Exercise goal:
Reproduce the passage of the model railroad layout thread from "Well it's largely" up to and including "it's all flat.".

Provided text:

# Emersive layout idea - unrealized



## Severn (May 13, 2016)

From another thread on ho layout... 

My idea was to build an oval shaped layout with an open inner portion. ("Donut holes") The layout part would be in an "arena" style meaning from the front edge to the back there is a rise in the terrain. (From the hole to the outer edge)

Any backing imagery would merge into sky, and I thought into a domed canopy, enclosing it.

Operation is from inside. There would have to be lighting of some kind. And getting into it ... I just thought crawling.

The inspiration for this come from an old work experience... A one off domed flight simulator ride I took once ...

Well it's largely unrealized. There's an oval -- although really it's track as it tests on rectangular pieces of pink foam. And it's primitive in nature but the inside "donut holes" is there..

So I thought pink foam would be easy to carve up... Which to me ... It isn't so it's all flat.

And I have primitive backgrounds scenary on two sides... the rest opens to the room.

So it's not enclosed on the sides ... And the goofiest wierdo part.. a sky enclosure ... Not even close to putting that in.

I think a short cut to the dome is a rectangular cube, where the sides are scenary and the top is a sky image. But the corners are visible.

This assumes the track is an oval but in rectangular tops ... which is what I rea

Might be close enough and if it fails to impress you can quickly tear it down before the neighbors hear of your wacky project... 

Just a thought there.


----------



## DonR (Oct 18, 2012)

You'd have to show us a drawing of your track plans to get any
meaningful comment.

But I hasten to advise you. Build a 'bridge' that lifts to give you
access to the center controls. I have had a 'crawl under' layout and
believe me, that gets very old very quickly. It is not difficult to
build a 'lift bridge' but any time it takes will be time well spent.
We can help you with suggestions on how to do it.

Don


----------



## Severn (May 13, 2016)

It's more of a concept than a specific layout. I chose the oval because I thought it'd be easy to build out and enclose. In term of track. I envisioned an upper outer loop ... Then at least one lower loop you could transfer up or down to it. Pretty simple but mainly just to experiment. 

Well I got to thinking about and I've decided at least on one wall side to build up step wise somehow...


----------



## MichaelE (Mar 7, 2018)

I have a similar layout.

It started as a large 'Ü' shape, but after adding a 6'+ five track yard addition, it goes almost all the way around me except for the room entrance.

There's not much action in the yards unless I'm changing out trains or having a locomotive visit the service facility, but the mains are still running while I'm doing this. It's about the only time there's something going on all around me.


----------

Provided data:
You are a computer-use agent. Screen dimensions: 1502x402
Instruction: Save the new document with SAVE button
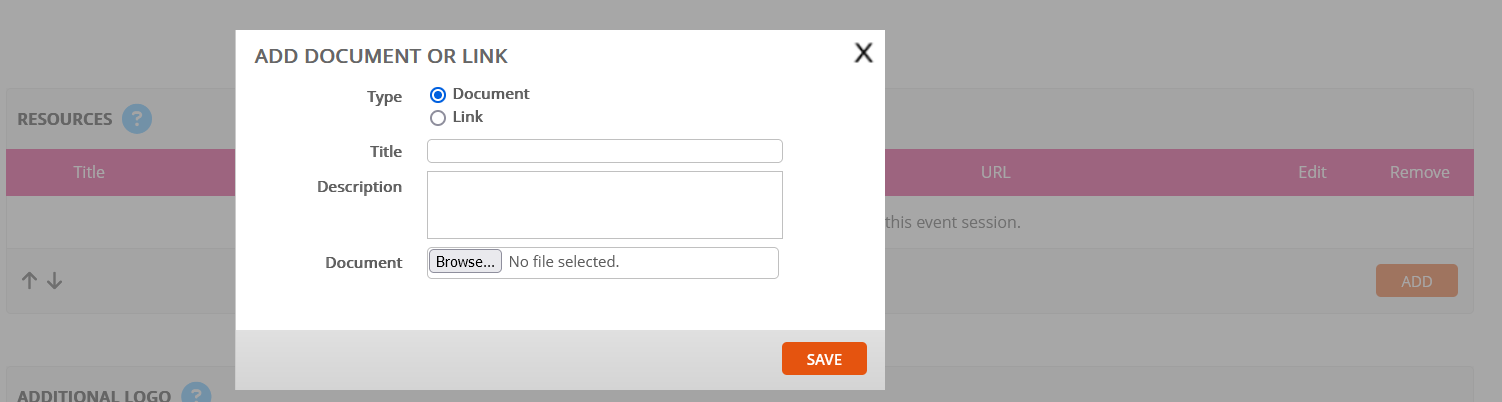pos(824,359)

Full response:
Well it's largely unrealized. There's an oval -- although really it's track as it tests on rectangular pieces of pink foam. And it's primitive in nature but the inside "donut holes" is there..

So I thought pink foam would be easy to carve up... Which to me ... It isn't so it's all flat.